OnePlus has launched its latest flagship device, the OnePlus 7T, today. The device gets some features from the OnePlus 7 Pro released earlier this year, and dumps them into a slightly redesigned body of the OnePlus 7.
I’ve been using the OnePlus 7T for over 72 hours, and I’m going to share my first impressions. But first, let’s take a look at the device’s upgraded specifications:
- Screen: 6.55-inch FullHD AMOLED at 1080 x 2400 resolution, 90Hz refresh rate (you’ll be able to scroll faster)
- Processor: Qualcomm Snapdragon 855+, octa-core, up to 2.84 GHz
- Memory: 8GB
- Rear camera: 48–megapixel sensor with f/1.7 aperture + 12-megapixel telephoto sensor with f/2.2 aperture + 16-megapixel wide-angle sensor with f/2.2 aperture
- Front camera: 16-megapixel with f/2.0
- Battery: 3,800mAh
- Charging: Warp charging at 30W
- Software: Android 10 with OxygenOS
- Internal storage: 128/256GB UFS 3.0 (that means data read/write operations are twice as fast as the previous generation of storage)
- Biometric security: Under the display fingerprint sensor, face unlock
Just to be clear, I’ve been using the 8GB+256GB version.
First thing you’ll notice when you’ll take the phone out of the box is the giant circular camera bump on the back. You might not notice the bump if you’re laying the phone down on a table, or keeping it in your pocket.
However, if you hold your phone with a grip that reaches the top half of the phone, you’ll immediately feel the annoying presence it – forcing you to change your grip slightly. Aesthetics wise, the module is a nice addition, but it could’ve been a bit less prominent.
The OnePlus 7T’s screen isn’t visibly too different from the OnePlus 7, but it gains an important feature from the 7 Pro – the 90Hz refresh rate. The higher refresh rate spoils you very much. From scrolling through the apps and webpages, and the response time in games is considerably faster as compared to a 60Hz screen.
Let’s talk about the big change on the rear, the cameras. When I got the OnePlus 7, I was quite disappointed in cameras. The photos were often dull and overexposed, which the company fixed through over-the-air updates. This time, I feel the camera software might not need major tweaking.
The wide-angle camera is a welcome edition. It’ll give you more options and perspective to snap more dramatic shots. Plus, there’s minimal color washout when switching from the main lens to the wide-angle lens. The camera app also has a dedicated macro mode thanks to the new lens.
These are observations based on a few pictures I took, so you should wait for our full review for a better understanding.

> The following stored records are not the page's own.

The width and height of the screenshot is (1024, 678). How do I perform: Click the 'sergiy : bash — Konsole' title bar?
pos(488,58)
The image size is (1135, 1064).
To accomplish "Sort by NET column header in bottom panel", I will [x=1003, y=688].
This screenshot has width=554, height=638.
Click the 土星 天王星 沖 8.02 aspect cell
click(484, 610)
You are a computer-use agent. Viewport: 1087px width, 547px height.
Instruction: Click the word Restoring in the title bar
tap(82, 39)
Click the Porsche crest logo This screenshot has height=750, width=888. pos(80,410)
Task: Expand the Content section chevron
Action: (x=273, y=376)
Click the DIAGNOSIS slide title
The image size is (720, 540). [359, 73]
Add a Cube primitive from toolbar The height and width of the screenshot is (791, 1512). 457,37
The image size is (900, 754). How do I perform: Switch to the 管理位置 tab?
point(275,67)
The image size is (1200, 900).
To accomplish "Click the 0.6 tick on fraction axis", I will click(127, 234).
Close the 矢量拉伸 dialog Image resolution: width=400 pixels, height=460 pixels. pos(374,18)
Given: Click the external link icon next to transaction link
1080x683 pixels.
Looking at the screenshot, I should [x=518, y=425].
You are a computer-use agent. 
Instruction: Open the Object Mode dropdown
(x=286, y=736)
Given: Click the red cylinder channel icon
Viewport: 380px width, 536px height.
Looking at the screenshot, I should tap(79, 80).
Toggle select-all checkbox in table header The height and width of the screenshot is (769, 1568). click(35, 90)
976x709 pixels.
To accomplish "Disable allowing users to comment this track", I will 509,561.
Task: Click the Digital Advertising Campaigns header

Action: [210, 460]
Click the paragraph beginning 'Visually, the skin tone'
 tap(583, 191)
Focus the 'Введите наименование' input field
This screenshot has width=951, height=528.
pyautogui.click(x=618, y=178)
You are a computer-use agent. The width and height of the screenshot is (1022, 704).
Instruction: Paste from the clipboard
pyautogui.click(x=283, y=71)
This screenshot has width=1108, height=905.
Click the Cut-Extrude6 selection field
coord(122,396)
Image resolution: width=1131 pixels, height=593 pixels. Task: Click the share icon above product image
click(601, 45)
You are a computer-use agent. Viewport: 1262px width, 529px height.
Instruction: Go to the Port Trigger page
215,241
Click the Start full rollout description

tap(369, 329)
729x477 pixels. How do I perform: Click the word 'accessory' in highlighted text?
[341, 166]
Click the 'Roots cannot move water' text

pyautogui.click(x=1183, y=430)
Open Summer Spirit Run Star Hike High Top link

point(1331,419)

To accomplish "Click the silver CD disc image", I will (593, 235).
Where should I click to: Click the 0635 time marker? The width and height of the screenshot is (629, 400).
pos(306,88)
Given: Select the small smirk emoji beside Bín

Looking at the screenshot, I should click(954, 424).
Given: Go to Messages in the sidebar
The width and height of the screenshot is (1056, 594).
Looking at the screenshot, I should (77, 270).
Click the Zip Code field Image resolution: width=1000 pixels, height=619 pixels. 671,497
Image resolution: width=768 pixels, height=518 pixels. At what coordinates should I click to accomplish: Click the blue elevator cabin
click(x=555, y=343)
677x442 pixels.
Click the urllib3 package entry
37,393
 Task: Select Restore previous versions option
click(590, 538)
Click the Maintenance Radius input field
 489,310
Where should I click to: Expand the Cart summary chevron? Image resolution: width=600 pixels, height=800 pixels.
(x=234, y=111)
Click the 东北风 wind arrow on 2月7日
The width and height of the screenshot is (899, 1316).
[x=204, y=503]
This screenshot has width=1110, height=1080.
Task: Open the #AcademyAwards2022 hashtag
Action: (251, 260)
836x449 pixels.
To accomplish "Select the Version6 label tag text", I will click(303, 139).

Battery life has improved slightly with a bigger battery. But I couldn’t test the claim of getting 18 percent faster charging from the improved warp charging 30T technology precisely.
The phone ships with Oxygen OS based on Android 10 out of the box, that means it brings improved notifications, privacy controls, and dark mode. OnePlus has also sprinkled fairy dust of its own features on this device.
The OnePlus 7T has refreshed navigation gestures. Earlier you had to swipe up from the left or right edge of the bottom of the screen to go back. Now, you can swipe in from the left or right edge of the screen to do the same. And to bring up the hamburger menu (side menu), swipe in from top 20 percent of the screen from the left edge.
The company has also customized zen mode from a fixed duration of 20 minutes to four options up to 60 minutes.
The ‘T’ updates from OnePlus in the past have often felt underwhelming. However, this time, the phone maker has refreshed the screen and added a wide-angle camera to its previous version amongst other small things.